Fortrea Insider Report: 24,934 RSUs Settled; 7,338 Shares Sold to Cover Taxes
Rhea-AI Filing Summary
Fortrea Holdings Inc. (FTRE) reporting person Robert Parks, Chief Accounting Officer, had Restricted Stock Units (RSUs) settle into common stock and completed a sell-to-cover tax withholding sale. On 09/15/2025, 24,934 RSUs vested and were settled into 24,934 shares at $0 per RSU as part of scheduled vesting. On 09/16/2025, Parks sold 7,338 shares at a weighted-average price of $9.95 to satisfy tax withholding required by the company’s equity plan. After these transactions, Parks beneficially owned 19,046 shares and held an aggregate 67,721 RSUs (remaining unvested). The Form 4 was signed by an attorney-in-fact on 09/17/2025.
Positive
- 24,934 RSUs vested and converted to 24,934 shares, demonstrating planned executive equity compensation being realized
- Reporting person retains material equity exposure with 19,046 shares plus 67,721 RSUs outstanding, aligning management with shareholder interests
Negative
- 7,338 shares sold via sell-to-cover, reducing direct shareholdings (transaction executed at a weighted-average price of $9.95)
- Sale was at or near current market levels (trades between $9.81 and $10.24), which may slightly dilute perceived insider accumulation signals
Insights
TL;DR: Routine executive RSU vesting with a mandated sell-to-cover; modest change in direct holdings, no indication of discretionary sale.
The filing documents scheduled vesting of 24,934 RSUs into common stock and a contemporaneous sell-to-cover of 7,338 shares to satisfy tax obligations.

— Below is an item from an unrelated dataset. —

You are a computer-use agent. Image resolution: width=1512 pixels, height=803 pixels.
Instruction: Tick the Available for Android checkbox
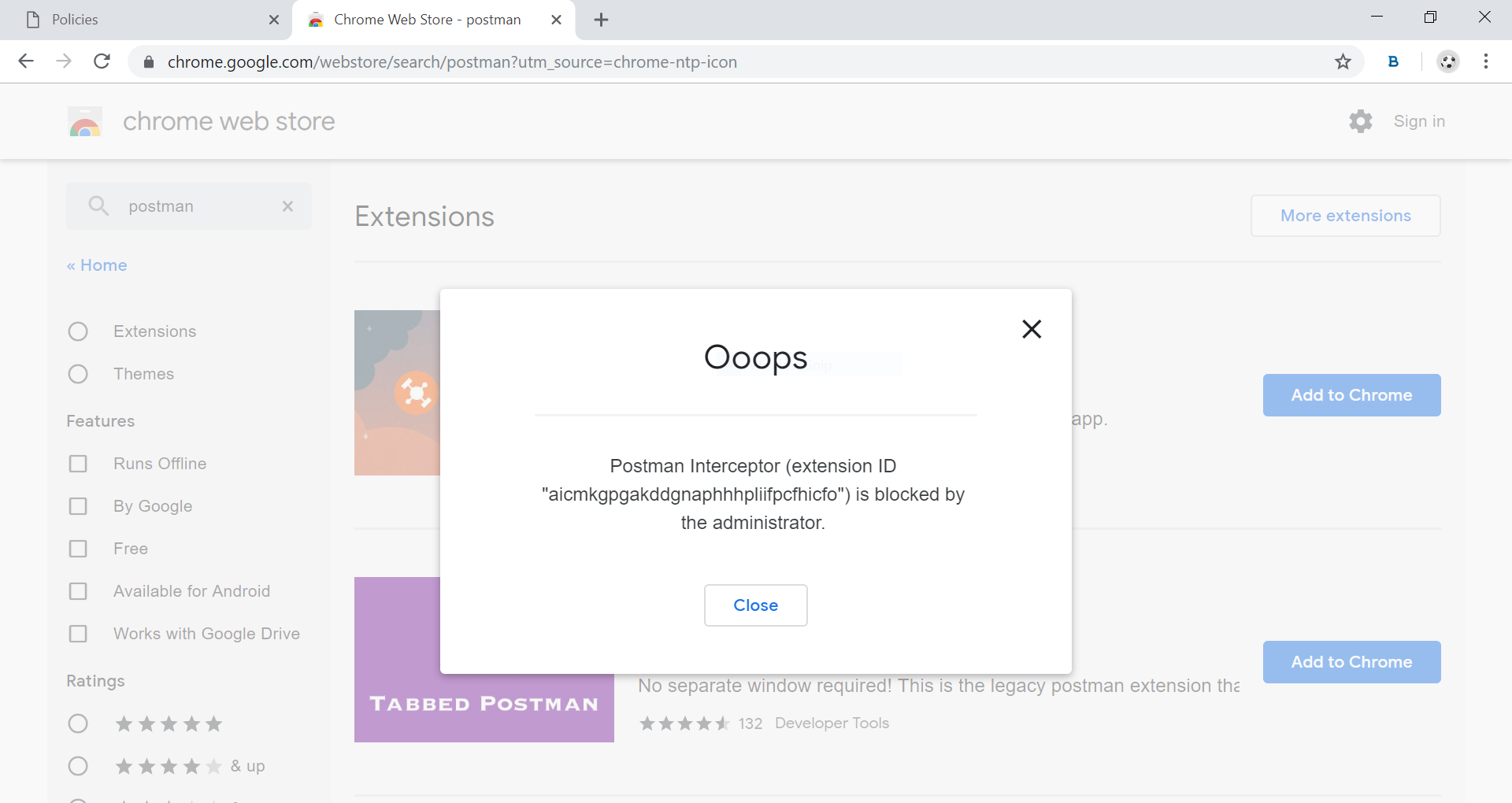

The sale was executed at prices between $9.81 and $10.24, producing a weighted average of $9.95. This is a non-discretionary, plan-mandated transaction and therefore carries limited informational value about the reporting person’s view on FTRE equity. Post-transaction direct ownership is 19,046 shares with 67,721 RSUs outstanding, indicating continued equity exposure tied to future vesting.
TL;DR: Standard insider reporting of plan-driven activity; reflects compensation mechanics rather than a trading decision.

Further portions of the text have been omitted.